[#ZBX-12956] queue calculation may give false positives for not fast *bulk* snmp operations

[ZBX-12956] queue calculation may give false positives for not fast bulk snmp operations Created: 2017 Oct 27 Updated: 2025 Jun 11 Resolved: 2017 Nov 13
Status:	Closed
Project:	ZABBIX BUGS AND ISSUES
Component/s:	None
Affects Version/s:	3.4.3
Fix Version/s:	None

Type:

Problem report

Priority:

Major

Reporter:

Oleksii Zagorskyi

Assignee:

Unassigned

Resolution:

Duplicate

Votes:

Labels:

bulk, queue, scheduling, snmpbulk

Remaining Estimate:

Not Specified

Time Spent:

Not Specified

Original Estimate:

Not Specified

Attachments:

pollers.png

queue.png

Issue Links:

Duplicate
Sub-task
part of	ZBXNEXT-4103	provide a way to work in BULK mode fo...	Need info

Team:

Team C

Sprint:

Sprint 20, Sprint 21

Description

Not a bug , but ...

Just FYI, I'm using a patch from ZBXNEXT-4103 to let my SNMPv3 device a chance to work in bulk mode. But it's not related to current case.

But when I use it (bulk really works, with notes), I see an unexpected queue behavior - it's jumping.

When attempt to capture snmp traffic, I could see that maximal OIDs number my device may reach is close to ~60 and as I was able to figure out - it depends on data size the device should reply by.

Zabbix nicely splits on 2 parts and repeats requests in the same "snmp session" when it gets "error-status: tooBig".
That and plus that my device probably not that fast, causes that the whole host polling may take up to 10-20 seconds.
The host has 1000 items with 60 seconds update interval.

Internal monitoring: if increase update interval to queue measurement to 3 seconds, we can cleanly see those spikes.

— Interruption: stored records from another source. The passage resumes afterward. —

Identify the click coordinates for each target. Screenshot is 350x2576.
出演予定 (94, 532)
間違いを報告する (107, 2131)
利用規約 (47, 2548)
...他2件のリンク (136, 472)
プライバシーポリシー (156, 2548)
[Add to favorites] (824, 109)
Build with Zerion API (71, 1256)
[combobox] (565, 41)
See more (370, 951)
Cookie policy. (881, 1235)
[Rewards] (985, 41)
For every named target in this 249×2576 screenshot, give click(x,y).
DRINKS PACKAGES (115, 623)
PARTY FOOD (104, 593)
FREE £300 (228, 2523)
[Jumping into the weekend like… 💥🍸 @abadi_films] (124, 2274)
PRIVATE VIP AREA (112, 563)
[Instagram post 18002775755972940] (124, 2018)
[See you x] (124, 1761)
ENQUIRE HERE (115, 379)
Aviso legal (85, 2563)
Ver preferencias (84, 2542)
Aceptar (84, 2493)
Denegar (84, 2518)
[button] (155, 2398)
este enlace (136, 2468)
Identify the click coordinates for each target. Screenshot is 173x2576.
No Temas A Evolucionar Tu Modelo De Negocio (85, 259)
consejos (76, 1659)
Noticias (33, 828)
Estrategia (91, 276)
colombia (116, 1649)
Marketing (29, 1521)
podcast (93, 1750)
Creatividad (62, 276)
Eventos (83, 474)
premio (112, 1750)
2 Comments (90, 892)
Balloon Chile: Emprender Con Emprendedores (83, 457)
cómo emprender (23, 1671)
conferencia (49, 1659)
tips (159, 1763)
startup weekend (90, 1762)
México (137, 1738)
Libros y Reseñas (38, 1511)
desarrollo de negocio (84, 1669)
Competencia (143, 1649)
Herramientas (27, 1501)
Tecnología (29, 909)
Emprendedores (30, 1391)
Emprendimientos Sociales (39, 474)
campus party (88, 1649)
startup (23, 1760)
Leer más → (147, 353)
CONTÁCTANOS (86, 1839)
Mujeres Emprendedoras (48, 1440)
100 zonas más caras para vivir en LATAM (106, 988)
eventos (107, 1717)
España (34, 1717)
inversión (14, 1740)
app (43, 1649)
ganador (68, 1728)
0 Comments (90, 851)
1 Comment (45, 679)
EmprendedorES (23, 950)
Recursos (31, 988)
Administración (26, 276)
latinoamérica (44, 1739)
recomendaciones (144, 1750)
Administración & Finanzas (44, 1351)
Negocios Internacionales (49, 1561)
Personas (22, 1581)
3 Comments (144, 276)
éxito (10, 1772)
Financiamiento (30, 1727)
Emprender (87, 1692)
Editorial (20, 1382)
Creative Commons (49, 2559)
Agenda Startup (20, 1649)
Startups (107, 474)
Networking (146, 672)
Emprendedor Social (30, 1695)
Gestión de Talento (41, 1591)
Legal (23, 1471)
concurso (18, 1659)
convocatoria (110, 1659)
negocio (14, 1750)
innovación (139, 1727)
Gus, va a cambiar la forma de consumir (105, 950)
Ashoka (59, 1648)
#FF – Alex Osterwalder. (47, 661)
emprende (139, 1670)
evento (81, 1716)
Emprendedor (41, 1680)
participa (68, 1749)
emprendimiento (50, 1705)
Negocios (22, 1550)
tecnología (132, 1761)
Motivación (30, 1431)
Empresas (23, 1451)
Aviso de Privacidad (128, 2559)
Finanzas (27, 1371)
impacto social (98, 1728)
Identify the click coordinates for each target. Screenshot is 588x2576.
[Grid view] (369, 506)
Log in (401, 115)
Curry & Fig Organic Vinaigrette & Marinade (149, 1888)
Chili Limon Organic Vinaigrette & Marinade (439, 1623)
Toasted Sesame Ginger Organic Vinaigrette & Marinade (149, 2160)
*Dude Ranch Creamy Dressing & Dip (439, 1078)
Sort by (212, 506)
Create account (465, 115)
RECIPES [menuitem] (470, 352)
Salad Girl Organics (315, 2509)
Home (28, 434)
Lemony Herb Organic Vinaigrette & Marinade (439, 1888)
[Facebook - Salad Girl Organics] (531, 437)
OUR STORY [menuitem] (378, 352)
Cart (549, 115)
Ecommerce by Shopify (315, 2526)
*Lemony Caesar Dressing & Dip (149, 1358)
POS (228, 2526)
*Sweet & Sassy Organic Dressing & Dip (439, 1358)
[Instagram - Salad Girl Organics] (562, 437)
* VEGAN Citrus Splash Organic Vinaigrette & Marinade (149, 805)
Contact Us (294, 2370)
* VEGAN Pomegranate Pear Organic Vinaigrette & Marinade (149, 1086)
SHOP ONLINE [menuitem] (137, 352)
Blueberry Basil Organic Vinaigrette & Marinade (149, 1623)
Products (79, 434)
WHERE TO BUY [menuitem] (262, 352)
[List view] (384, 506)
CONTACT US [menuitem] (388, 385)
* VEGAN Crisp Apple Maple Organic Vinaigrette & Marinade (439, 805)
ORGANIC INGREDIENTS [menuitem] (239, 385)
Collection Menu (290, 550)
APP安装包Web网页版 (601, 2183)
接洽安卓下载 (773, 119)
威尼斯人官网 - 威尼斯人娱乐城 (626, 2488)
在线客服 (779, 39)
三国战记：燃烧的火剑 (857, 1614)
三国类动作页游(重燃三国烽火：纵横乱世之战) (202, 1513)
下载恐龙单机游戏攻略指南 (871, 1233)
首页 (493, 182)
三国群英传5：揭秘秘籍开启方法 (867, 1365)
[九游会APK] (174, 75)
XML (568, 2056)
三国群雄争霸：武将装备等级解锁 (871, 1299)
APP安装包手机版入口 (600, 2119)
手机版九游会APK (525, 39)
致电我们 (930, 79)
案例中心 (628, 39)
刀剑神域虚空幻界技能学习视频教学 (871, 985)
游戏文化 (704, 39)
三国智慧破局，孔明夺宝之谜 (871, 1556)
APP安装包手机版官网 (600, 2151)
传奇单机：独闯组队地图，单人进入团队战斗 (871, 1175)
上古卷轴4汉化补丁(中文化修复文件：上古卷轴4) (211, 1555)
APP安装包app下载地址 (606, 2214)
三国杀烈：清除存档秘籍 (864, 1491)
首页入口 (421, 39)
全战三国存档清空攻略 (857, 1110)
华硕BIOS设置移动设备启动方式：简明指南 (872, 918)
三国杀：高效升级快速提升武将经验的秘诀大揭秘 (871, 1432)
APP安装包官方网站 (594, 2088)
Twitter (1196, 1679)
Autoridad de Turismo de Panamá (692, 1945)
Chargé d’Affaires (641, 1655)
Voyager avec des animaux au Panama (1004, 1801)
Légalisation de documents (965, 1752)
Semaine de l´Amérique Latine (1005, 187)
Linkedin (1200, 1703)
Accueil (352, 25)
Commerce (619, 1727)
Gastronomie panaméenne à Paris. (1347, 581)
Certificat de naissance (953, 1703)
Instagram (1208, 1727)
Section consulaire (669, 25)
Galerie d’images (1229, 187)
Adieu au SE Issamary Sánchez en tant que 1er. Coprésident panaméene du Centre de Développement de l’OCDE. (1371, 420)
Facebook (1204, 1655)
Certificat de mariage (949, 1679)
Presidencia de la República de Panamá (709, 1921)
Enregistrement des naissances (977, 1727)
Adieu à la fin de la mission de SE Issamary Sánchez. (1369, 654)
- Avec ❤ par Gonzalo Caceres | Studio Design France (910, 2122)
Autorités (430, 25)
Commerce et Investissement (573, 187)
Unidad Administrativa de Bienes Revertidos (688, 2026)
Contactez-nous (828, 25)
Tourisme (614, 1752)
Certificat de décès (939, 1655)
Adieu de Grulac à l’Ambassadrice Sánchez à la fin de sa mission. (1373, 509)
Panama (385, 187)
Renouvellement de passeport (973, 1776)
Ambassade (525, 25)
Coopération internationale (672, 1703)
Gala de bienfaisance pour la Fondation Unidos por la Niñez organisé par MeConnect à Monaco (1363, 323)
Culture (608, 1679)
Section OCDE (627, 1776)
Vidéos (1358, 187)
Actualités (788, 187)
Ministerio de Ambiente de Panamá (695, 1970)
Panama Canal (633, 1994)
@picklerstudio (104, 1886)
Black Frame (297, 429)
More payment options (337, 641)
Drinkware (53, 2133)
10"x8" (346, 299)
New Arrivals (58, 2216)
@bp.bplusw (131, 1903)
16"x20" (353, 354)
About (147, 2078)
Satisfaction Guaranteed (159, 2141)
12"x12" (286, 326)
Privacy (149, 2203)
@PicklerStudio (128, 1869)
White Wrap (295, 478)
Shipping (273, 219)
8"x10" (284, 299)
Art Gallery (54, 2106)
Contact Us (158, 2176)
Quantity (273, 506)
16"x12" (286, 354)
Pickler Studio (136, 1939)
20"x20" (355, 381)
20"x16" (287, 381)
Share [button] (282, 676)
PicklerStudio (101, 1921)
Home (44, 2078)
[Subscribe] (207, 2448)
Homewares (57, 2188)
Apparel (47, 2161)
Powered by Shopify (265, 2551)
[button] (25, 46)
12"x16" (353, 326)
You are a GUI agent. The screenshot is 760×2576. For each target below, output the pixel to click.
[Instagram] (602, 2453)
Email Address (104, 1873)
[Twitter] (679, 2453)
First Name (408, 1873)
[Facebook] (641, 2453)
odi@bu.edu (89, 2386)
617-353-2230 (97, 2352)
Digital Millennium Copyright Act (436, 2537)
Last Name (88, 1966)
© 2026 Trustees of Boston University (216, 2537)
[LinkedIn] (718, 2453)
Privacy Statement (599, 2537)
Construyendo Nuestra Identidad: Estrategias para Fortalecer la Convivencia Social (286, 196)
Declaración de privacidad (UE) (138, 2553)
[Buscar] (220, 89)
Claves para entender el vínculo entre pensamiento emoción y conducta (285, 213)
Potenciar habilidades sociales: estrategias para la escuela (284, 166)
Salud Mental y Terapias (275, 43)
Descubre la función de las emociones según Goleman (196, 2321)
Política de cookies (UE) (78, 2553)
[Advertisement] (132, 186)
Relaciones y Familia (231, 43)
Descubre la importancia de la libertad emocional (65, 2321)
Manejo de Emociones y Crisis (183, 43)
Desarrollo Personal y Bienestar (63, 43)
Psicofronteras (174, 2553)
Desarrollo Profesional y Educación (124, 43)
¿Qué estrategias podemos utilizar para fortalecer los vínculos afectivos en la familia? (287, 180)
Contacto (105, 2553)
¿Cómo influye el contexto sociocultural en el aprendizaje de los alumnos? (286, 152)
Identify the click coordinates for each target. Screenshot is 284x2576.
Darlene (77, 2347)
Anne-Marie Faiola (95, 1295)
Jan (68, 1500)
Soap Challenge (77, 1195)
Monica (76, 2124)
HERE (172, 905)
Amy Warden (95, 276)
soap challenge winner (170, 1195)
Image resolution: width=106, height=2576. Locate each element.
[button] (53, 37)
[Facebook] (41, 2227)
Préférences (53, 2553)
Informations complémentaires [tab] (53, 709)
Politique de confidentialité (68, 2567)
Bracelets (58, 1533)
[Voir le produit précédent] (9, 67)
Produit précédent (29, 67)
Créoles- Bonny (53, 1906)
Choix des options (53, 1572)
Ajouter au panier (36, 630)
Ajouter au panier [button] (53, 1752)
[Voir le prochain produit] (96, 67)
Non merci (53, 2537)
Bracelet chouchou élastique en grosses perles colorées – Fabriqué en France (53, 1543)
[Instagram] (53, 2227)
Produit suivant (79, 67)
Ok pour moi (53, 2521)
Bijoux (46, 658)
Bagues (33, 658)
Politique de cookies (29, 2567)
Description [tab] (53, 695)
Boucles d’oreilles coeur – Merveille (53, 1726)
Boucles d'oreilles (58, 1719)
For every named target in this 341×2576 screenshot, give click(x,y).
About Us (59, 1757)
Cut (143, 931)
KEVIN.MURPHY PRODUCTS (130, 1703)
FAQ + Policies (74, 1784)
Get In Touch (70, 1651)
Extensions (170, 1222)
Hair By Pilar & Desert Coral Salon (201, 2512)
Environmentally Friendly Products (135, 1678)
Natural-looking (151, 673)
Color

See graph.

Yes, I know that such items polling depends on interfaceID so scheduled time will be the same for all the 1000 items.

When I have 4 hosts and many pollers - it gets not any better.
I need to monitor much more such snmp hosts and much more items per host.

The request is to reconsider such behavior and maybe improve some part (scheduling or queue calculation).

I have bunch of snmp traffic captures with different number of pollers, 1 or 4 number of hosts, captured from server start and following 3-4 polling batches. Can be provided on request.

Comments

Comment by Andris Zeila [ 2017 Oct 30 ]

Ideally we should take in account the dc_interface->max_snmp_succeed when calculating the seed for nextchecks in get_item_nextcheck_seed() function. Instead of returning interfaceid if bulk is enabled we should return some hash based on interfaceid, number of items using this interface and max_snmp_succeed value. We do keep lists of snmp items by interface, so it should be possible. Something like interfaceid * itemid % (number of items / max_snmp_succeed) (when number of items > max_snmp_succeed).

Comment by Glebs Ivanovskis (Inactive) [ 2017 Nov 03 ]

Can someone tell me if this is somehow related to ZBXNEXT-3988?

zalex_ua I'd say the ZBXNEXT-3988 has "top level" influence on current case as well, but issue described here is an independent, specific one.

glebs.ivanovskis Thank you!

Comment by Glebs Ivanovskis (Inactive) [ 2017 Nov 08 ]

As a workaround, there is optional <from> parameter in zabbix[queue,<from>,<to>], it can be increased (default value is 6 seconds) to make queue readings more stable. It will introduce some latency in detecting delayed checks, but <from> should not be too high to account for slow SNMP polling and latencies will be tolerable.

Comment by Rostislav Palivoda (Inactive) [ 2017 Nov 13 ]

Continues under ZBXNEXT-4103

Comment by Oleksii Zagorskyi [ 2018 Jul 12 ]

Just want to leave here a note as for my statement "data size the device should reply by"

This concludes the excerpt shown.